You may already have a checking account and/or a savings account. With most jobs paying their employees through direct deposit to their bank accounts it is difficult to not have a bank account. A checking account works as a kind of all purpose account where you can make regular deposits and withdrawals.
You may wish to invest in more than one banking product if you feel the time has come for you to start investing. It is always best to take it slow and take it one step at a time. CD combo accounts take into account a certificate of deposit as well as a regular account. Once your CD has matured you may decide to take the money and place it into your account. From here you can use the money to pay bills or for whatever purpose you require.
A good account should be simple to use and cheap to have. If you have a great deal of money to invest (such as in the high thousands range) then you may want to consider a high yield account or a reward checking account. While in most cases you cannot find a CD checking account these high-yield or reward accounts pay higher interest rates than any type of certificate of deposit would.
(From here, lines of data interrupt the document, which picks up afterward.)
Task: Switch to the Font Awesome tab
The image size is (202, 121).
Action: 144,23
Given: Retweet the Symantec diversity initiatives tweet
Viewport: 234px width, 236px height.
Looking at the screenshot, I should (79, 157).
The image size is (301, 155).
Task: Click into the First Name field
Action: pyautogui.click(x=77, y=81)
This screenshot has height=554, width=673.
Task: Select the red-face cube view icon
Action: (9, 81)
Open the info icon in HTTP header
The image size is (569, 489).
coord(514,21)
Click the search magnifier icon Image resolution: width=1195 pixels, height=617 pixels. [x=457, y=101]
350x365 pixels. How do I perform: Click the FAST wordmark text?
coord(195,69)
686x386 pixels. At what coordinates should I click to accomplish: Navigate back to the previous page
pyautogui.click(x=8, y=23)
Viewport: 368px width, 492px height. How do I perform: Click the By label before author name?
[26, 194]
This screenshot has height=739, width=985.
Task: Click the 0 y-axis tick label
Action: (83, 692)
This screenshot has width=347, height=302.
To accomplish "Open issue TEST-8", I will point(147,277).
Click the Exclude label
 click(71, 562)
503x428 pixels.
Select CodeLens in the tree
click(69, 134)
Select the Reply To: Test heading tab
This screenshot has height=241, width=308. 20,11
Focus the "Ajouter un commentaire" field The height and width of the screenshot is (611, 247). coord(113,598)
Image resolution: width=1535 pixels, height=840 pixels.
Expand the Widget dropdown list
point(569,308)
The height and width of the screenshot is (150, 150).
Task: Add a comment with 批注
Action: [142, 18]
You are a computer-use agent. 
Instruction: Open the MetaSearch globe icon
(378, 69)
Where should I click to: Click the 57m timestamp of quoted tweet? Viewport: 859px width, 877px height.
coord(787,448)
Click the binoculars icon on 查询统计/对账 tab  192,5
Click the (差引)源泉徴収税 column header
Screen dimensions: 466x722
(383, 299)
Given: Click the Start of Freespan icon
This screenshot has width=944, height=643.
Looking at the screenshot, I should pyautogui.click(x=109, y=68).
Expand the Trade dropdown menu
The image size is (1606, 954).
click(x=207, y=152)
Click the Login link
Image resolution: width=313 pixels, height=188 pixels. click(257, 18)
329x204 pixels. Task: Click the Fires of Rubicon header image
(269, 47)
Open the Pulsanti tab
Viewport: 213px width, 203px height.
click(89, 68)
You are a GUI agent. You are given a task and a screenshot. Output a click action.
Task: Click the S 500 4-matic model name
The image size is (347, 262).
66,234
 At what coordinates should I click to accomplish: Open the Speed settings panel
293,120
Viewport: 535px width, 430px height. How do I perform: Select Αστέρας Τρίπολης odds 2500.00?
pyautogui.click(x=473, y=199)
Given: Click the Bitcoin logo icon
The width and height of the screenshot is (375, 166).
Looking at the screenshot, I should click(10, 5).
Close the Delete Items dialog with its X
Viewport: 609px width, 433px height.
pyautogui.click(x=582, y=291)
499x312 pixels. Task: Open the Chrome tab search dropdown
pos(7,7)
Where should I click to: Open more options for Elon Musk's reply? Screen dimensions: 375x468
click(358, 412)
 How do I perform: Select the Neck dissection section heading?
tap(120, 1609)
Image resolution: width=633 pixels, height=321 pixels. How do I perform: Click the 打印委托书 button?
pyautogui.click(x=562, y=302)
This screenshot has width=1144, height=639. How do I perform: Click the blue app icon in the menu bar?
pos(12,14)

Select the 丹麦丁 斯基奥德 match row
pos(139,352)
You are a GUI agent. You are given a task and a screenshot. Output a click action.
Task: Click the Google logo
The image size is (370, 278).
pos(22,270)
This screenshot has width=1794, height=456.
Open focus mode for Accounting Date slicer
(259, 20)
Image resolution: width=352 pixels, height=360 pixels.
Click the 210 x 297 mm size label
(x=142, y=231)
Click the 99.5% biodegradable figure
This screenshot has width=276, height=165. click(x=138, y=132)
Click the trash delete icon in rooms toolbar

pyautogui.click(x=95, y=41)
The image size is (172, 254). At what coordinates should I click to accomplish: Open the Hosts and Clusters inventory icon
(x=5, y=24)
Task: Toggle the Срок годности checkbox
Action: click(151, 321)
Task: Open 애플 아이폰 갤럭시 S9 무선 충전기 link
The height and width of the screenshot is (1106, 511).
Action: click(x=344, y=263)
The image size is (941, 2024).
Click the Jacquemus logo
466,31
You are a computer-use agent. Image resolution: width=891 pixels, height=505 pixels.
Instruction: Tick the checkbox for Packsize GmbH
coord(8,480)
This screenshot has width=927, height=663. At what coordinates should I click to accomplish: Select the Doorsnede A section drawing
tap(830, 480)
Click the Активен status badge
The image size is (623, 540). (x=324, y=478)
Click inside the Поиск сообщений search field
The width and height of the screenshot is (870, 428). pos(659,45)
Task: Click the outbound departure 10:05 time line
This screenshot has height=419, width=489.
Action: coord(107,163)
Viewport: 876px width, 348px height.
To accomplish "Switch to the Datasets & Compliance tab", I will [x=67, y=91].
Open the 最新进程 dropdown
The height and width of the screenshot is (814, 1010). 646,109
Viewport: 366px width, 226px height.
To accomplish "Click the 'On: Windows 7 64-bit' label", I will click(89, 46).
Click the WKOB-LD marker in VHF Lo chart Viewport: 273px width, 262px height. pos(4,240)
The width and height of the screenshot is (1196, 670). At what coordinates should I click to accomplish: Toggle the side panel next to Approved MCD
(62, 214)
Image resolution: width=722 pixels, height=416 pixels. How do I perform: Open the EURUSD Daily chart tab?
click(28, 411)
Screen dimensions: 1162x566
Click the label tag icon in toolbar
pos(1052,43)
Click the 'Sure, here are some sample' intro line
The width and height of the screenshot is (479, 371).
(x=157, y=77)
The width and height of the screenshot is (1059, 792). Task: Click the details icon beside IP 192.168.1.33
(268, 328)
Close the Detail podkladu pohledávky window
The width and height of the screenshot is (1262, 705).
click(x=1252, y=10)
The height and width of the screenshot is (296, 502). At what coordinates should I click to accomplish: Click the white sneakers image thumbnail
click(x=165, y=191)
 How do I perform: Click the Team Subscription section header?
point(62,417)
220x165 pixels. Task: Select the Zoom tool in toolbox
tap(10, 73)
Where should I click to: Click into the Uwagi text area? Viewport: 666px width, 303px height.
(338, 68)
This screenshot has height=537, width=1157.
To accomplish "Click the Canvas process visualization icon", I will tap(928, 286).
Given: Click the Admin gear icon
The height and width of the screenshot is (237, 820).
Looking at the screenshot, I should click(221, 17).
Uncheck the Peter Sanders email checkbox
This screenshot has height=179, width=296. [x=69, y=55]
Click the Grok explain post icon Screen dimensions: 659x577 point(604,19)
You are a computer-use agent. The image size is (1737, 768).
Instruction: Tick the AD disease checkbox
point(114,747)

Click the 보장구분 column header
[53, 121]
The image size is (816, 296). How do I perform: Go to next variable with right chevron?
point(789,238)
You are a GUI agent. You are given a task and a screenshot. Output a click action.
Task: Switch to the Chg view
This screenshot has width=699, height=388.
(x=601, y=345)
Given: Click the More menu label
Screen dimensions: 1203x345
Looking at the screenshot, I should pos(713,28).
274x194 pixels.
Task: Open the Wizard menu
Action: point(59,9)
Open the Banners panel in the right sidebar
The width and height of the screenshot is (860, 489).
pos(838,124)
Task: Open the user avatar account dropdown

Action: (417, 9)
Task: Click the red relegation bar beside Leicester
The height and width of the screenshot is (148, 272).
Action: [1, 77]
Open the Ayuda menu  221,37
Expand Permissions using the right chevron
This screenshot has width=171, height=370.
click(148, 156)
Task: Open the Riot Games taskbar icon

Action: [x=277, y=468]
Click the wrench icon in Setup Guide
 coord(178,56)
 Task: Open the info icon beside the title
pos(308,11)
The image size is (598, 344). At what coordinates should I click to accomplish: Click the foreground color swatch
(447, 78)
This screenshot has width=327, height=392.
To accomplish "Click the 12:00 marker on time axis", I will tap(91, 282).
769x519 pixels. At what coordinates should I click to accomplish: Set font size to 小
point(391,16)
They also pay better rates than savings account or money market accounts.
The average person needs a checking account to pay their bills from and withdraw money from to make regular everyday purchases such as groceries or gas. When shopping for a checking account you need to be smart. Stay away from banks that want to charge you a big list of fees. For example, avoid signing up for checking accounts that impose monthly maintenance fees, starter check fees, per-check fees or check image fees.
When it comes to CD checking or a regular account in general do your research before you commit to anything. Steer clear of a bank account that has a minimum balance requirement. What you need to find is a free checking account. This means that it does not matter whether you have a balance of $1, $10, $100 or $1,000 you will not be charged monthly fees based on how much money is in your account.
Be aware that a CD will earn you interest but a regular account will earn you next to none. Most traditional checking accounts pay interest in the area of one percent. In many cases it is even less. It is most likely closer to percent or percent. At an interest rate of percent if you have a balance of $1,000 in your account you will earn 8 cents a month if the interest is compounded on a daily basis. Having a CD combo account is a good idea if you have enough money to put into both.
Having a CD Checking won't always have High CD Rates.